> **Task to carry out**
Once the line containing "Правила (932, 886)" is found in the entries below, reproduce it and every line after it, stopping at and including the line containing "9122_DA (728, 183)"; reproduce nothing else, and keep each line exact.

> **Recorded data**
------------

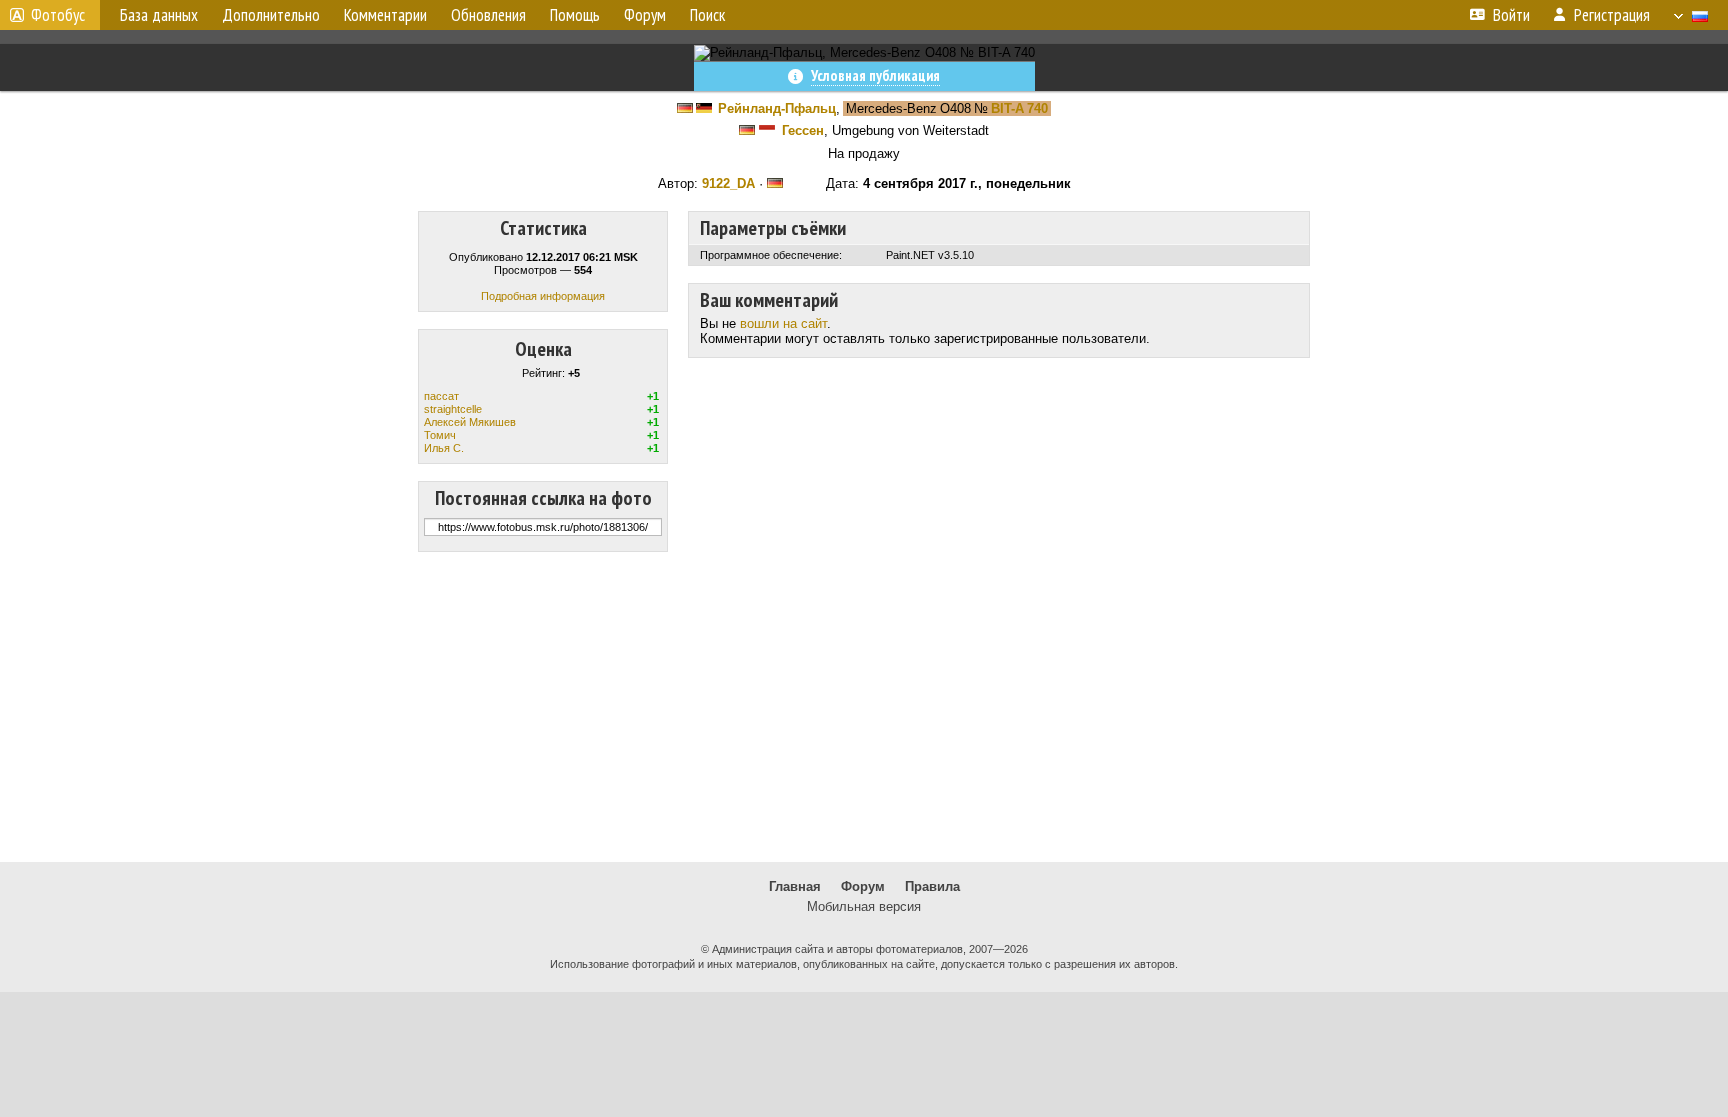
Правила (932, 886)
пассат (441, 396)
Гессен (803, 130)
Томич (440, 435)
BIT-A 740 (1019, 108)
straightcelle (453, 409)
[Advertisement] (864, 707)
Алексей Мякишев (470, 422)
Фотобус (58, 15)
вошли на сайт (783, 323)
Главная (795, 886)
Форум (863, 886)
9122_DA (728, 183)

------------

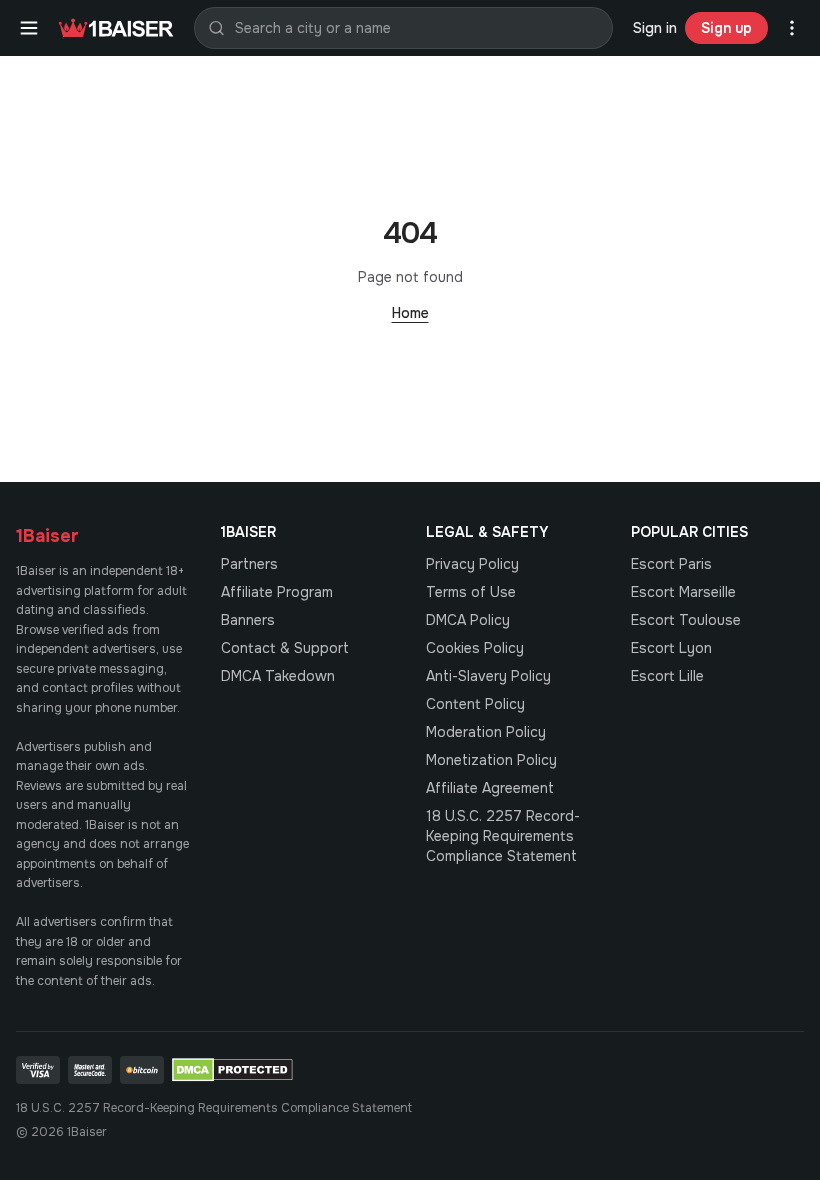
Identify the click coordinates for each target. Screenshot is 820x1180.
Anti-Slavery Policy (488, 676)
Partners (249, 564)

------------

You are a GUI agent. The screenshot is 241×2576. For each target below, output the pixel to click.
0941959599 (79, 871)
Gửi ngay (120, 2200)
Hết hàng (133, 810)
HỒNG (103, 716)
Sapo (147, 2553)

------------

> **Exercise solution**
Правила (932, 886)
пассат (441, 396)
Гессен (803, 130)
Томич (440, 435)
BIT-A 740 (1019, 108)
straightcelle (453, 409)
[Advertisement] (864, 707)
Алексей Мякишев (470, 422)
Фотобус (58, 15)
вошли на сайт (783, 323)
Главная (795, 886)
Форум (863, 886)
9122_DA (728, 183)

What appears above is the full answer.